部落解放大阪府企業連合会(大企連。旧称は大阪府同和地区企業連合会)会員であり、かつて大阪府中小企業連合会(中企連。のちにティグレに改称)南事務所長だった被告人は、スロットマシン製造販売会社として業界最大手の東京パブコ株式会社やその関連会社に名目だけの代表取締役として自らの母親を送り込み、これらの企業を大企連に加盟させた。

そして1982年から1986年にかけて、法人税の申告にあたり、各社の申告書に大企連の判を貰い、税務署に提出した。

同和地区の企業連合会と大阪国税局長の間には、1968年1月、「企業連が指導し、企業連を窓口として提出される白、青色を問わず、自主申告については全面的にこれを認める。

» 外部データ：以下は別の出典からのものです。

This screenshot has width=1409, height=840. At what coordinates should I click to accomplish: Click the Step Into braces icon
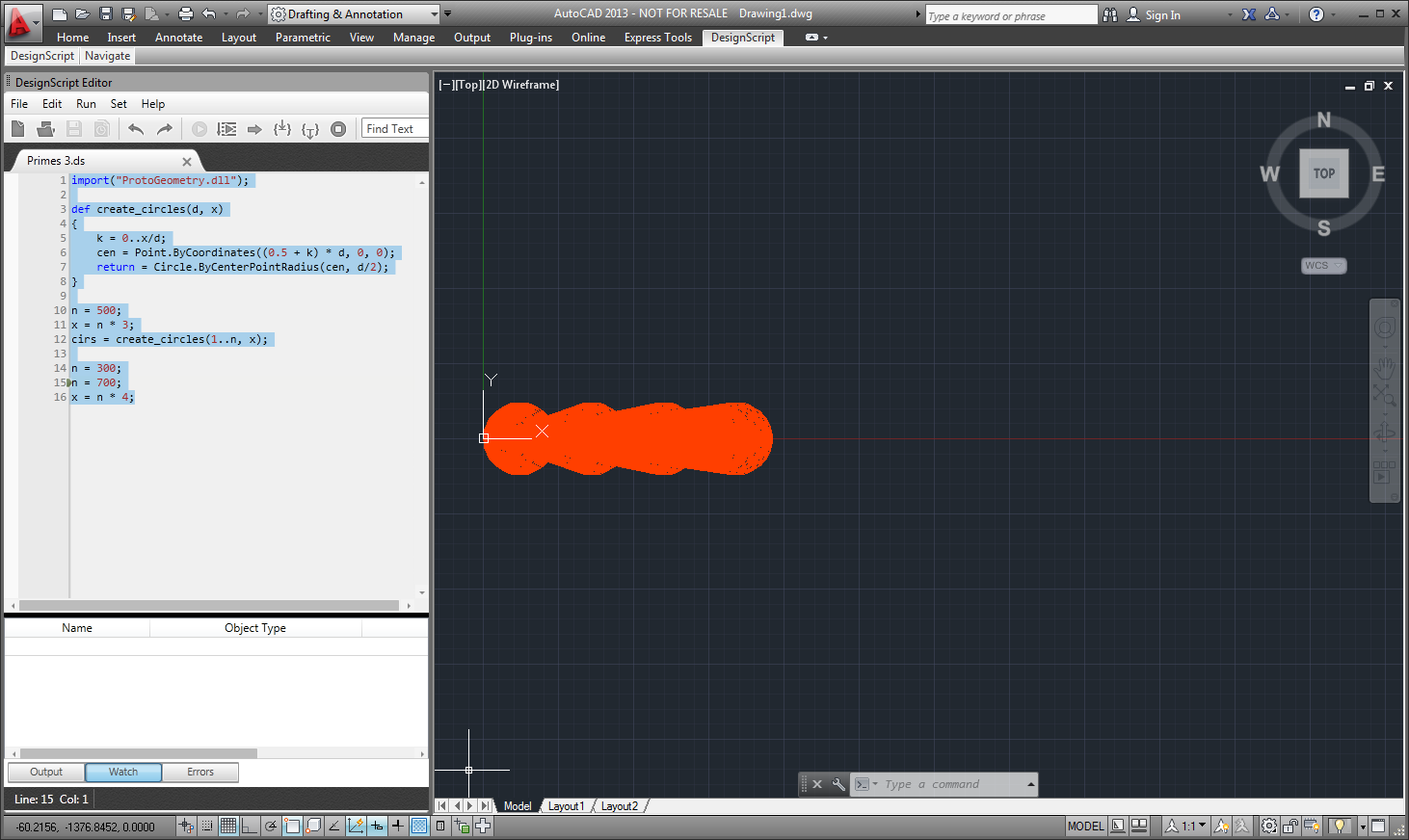pyautogui.click(x=282, y=129)
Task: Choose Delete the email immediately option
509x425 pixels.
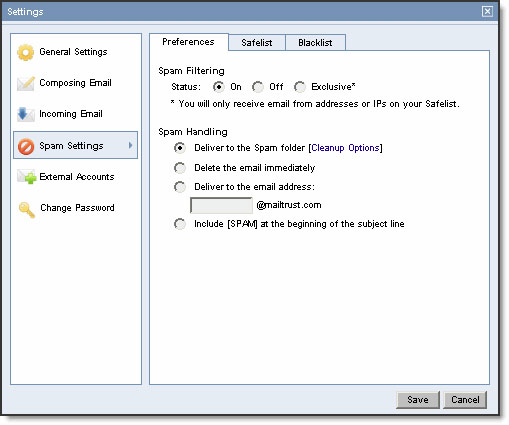Action: pos(180,168)
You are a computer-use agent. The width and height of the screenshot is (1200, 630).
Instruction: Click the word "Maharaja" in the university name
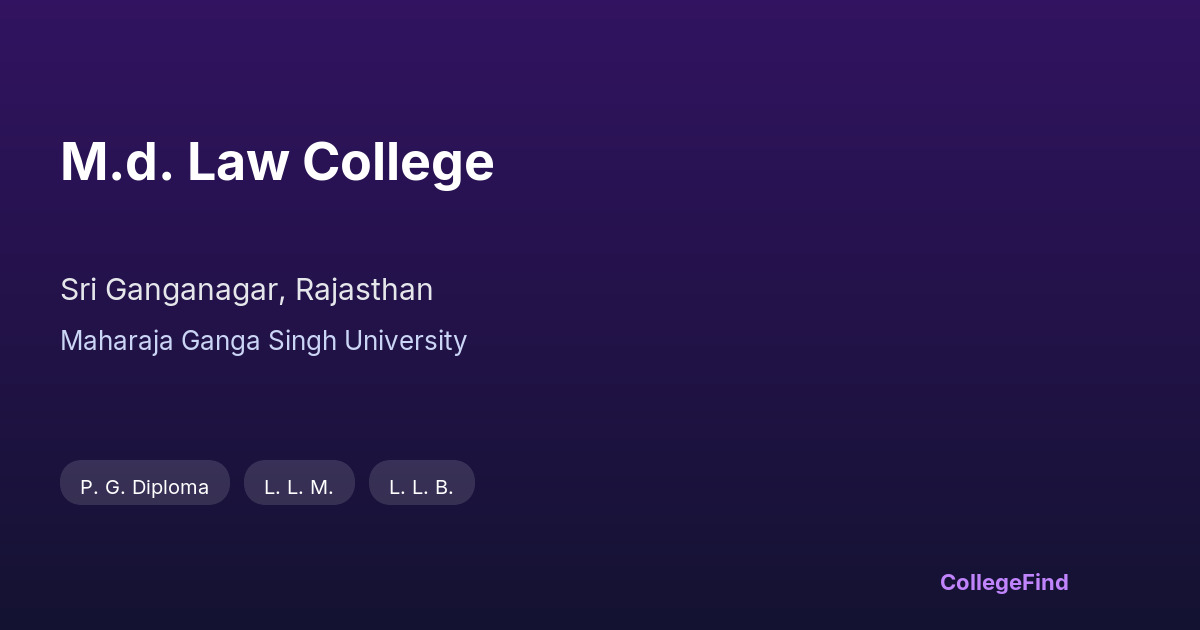point(116,342)
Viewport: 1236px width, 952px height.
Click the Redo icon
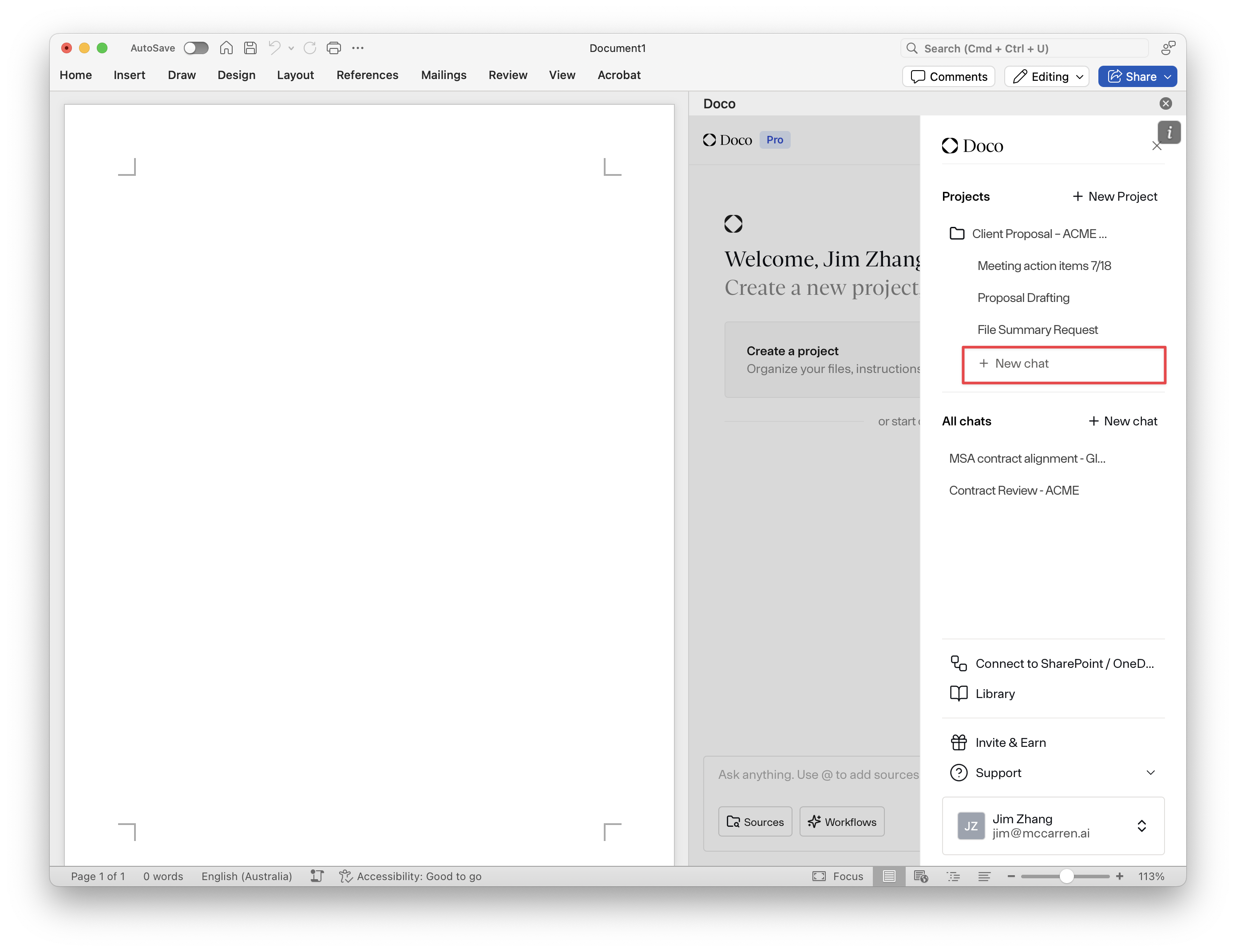pos(309,48)
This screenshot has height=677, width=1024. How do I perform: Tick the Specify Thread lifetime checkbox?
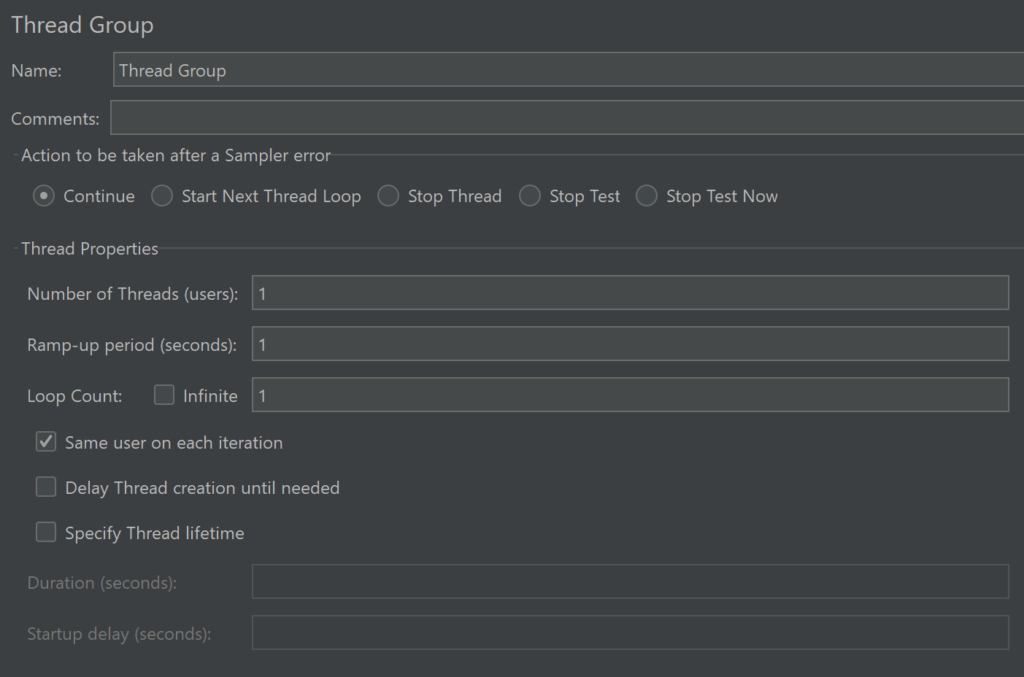point(46,533)
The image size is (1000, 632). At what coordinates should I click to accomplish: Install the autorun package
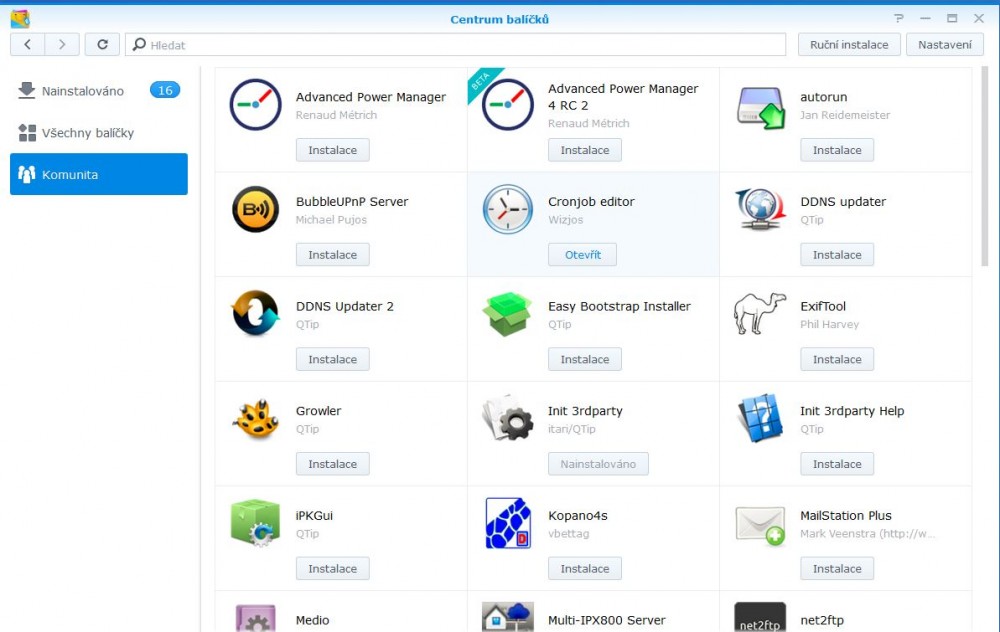(837, 150)
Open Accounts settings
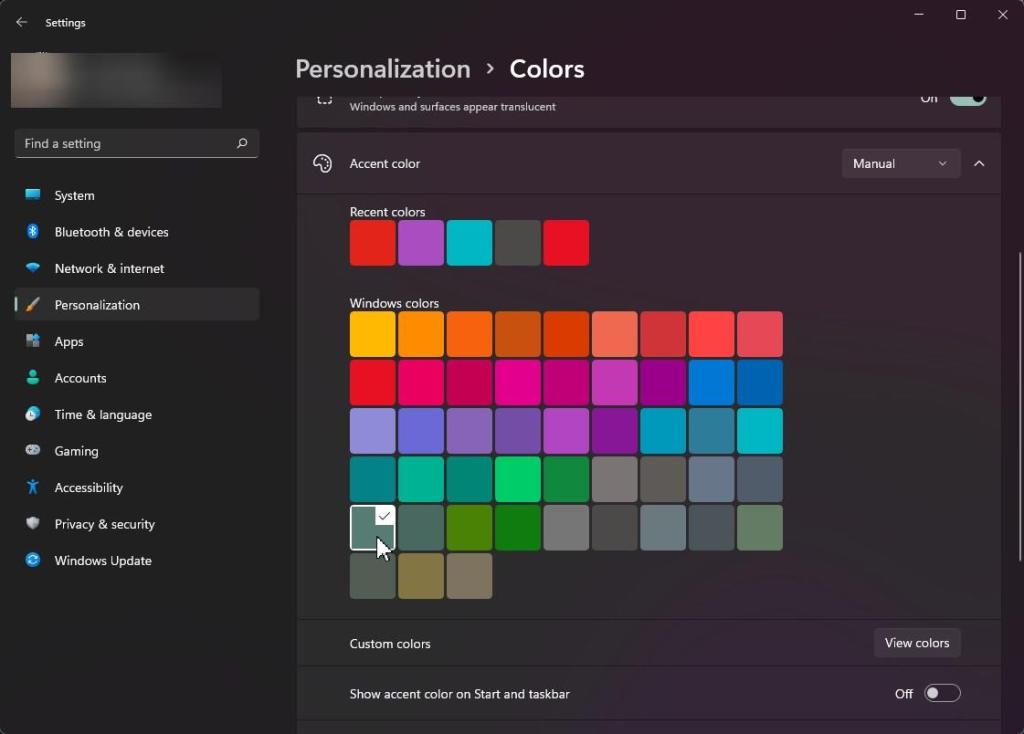Viewport: 1024px width, 734px height. pos(81,378)
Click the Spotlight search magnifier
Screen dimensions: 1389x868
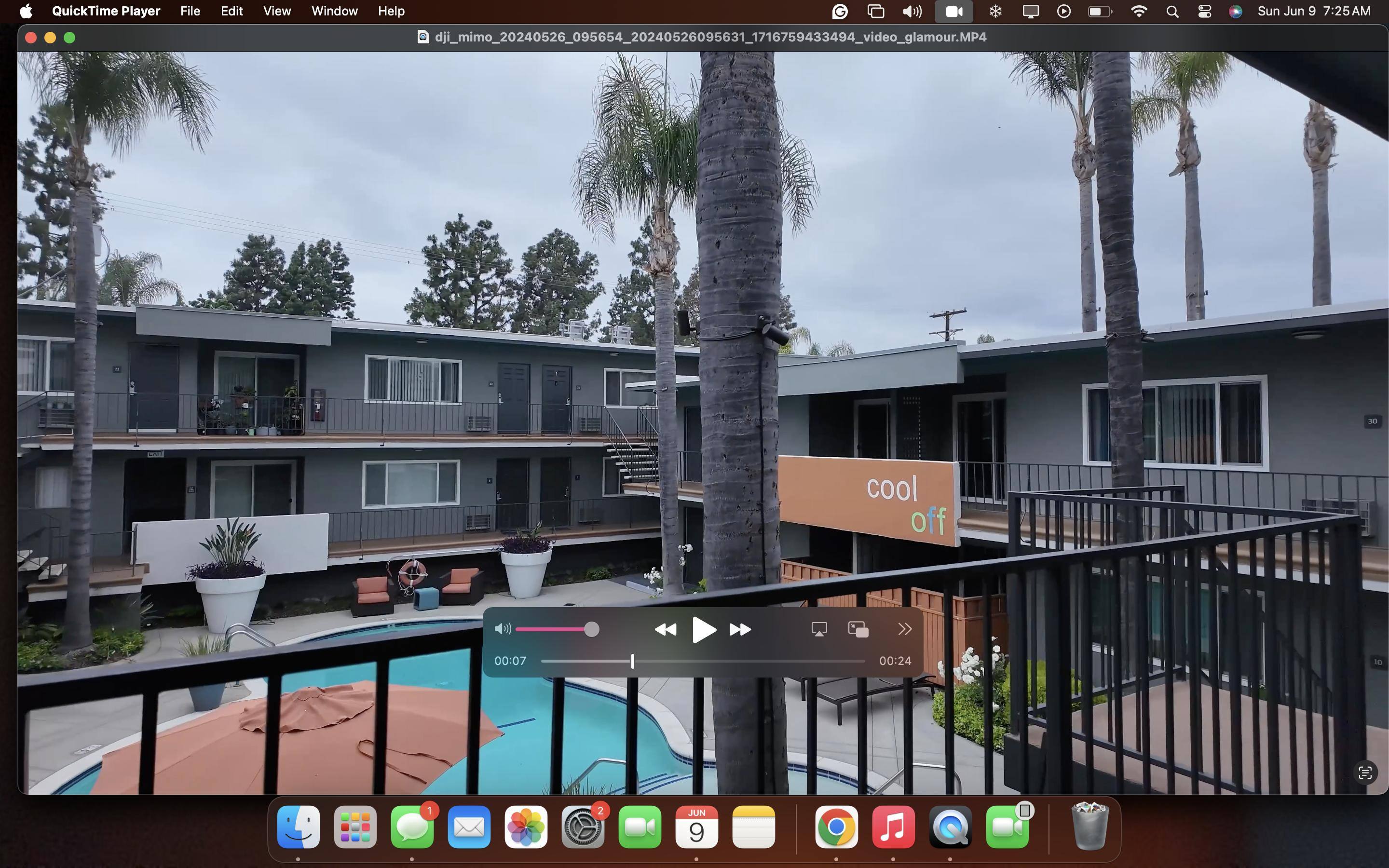click(1172, 11)
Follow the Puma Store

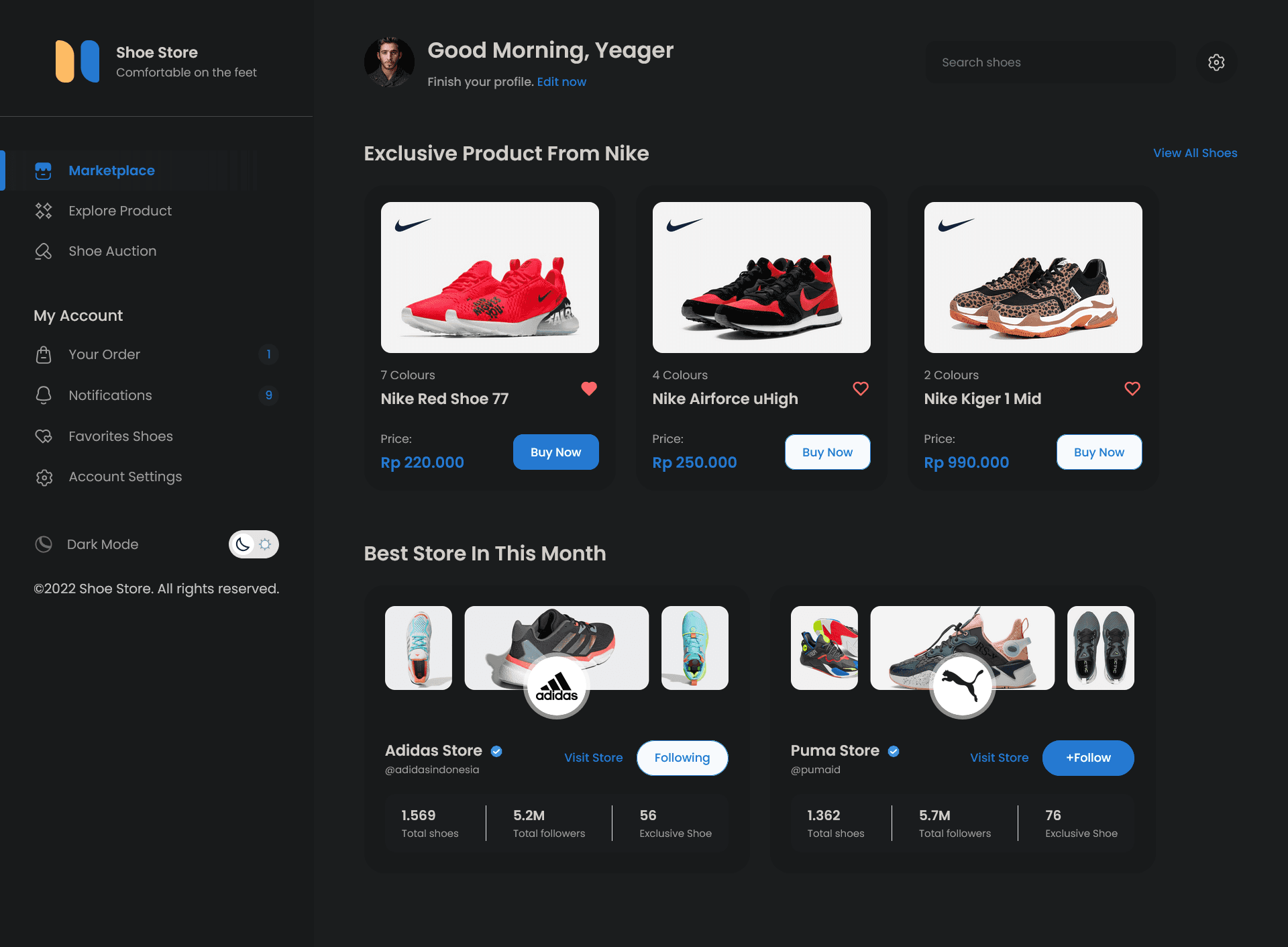pyautogui.click(x=1087, y=758)
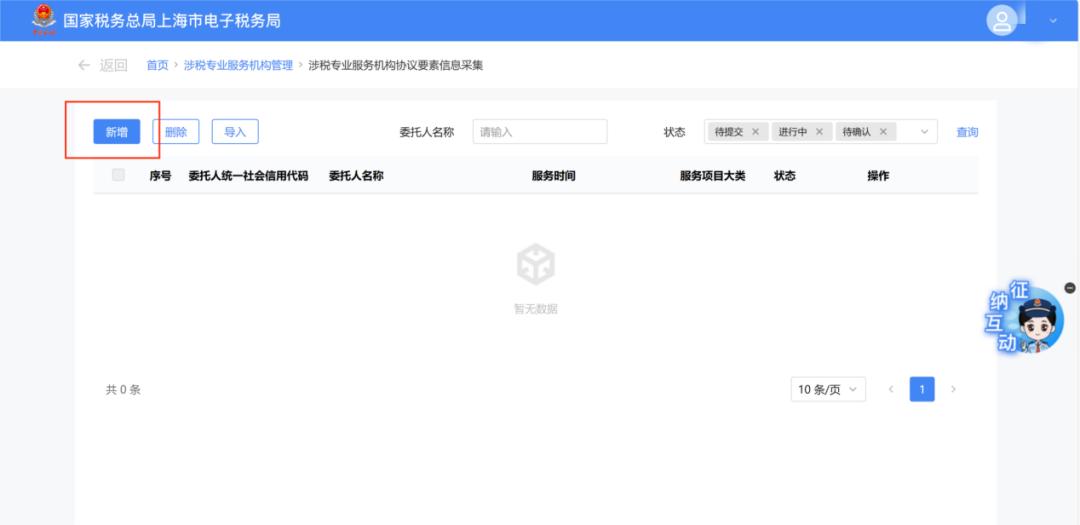Minimize the 征纳互动 floating widget
This screenshot has height=525, width=1080.
point(1070,288)
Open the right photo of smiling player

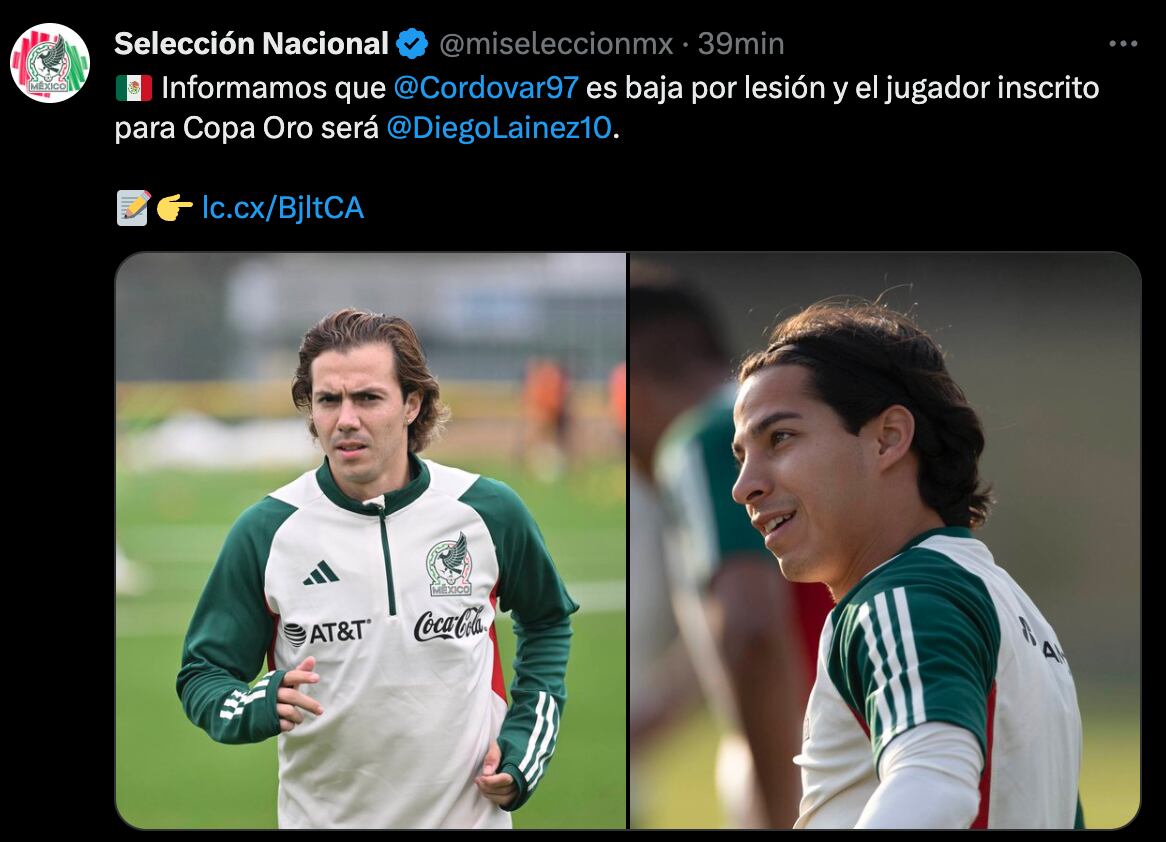click(885, 541)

但し、内容調査の必要がある場合には企業連を通じ、企業連と協力して調査にあたる」(第3項)という項目を含む7項目の確認事項が結ばれていた。こうした大企連の組織と勢威を利用し、虚偽過少申告を続けた被告人は、総額37億1000万円の脱税を請け負い、その報酬として7億円を受け取った上で、報酬のうちの5億円を中企連に寄付した。この中企連は部落解放同盟大阪府連合会委員長上田卓三が会長を務める団体であり、部落解放同盟の関連団体である。

最終的に被告人は逮捕起訴され、懲役2年(罰金2億円)の実刑判決を受けた。判決はこの事件が同和利権を背景としていた点に触れ、「同和団体の組織を利用するこの種脱税事件については、税務当局の対応にも問題がなかったとはいえず」と弾劾した。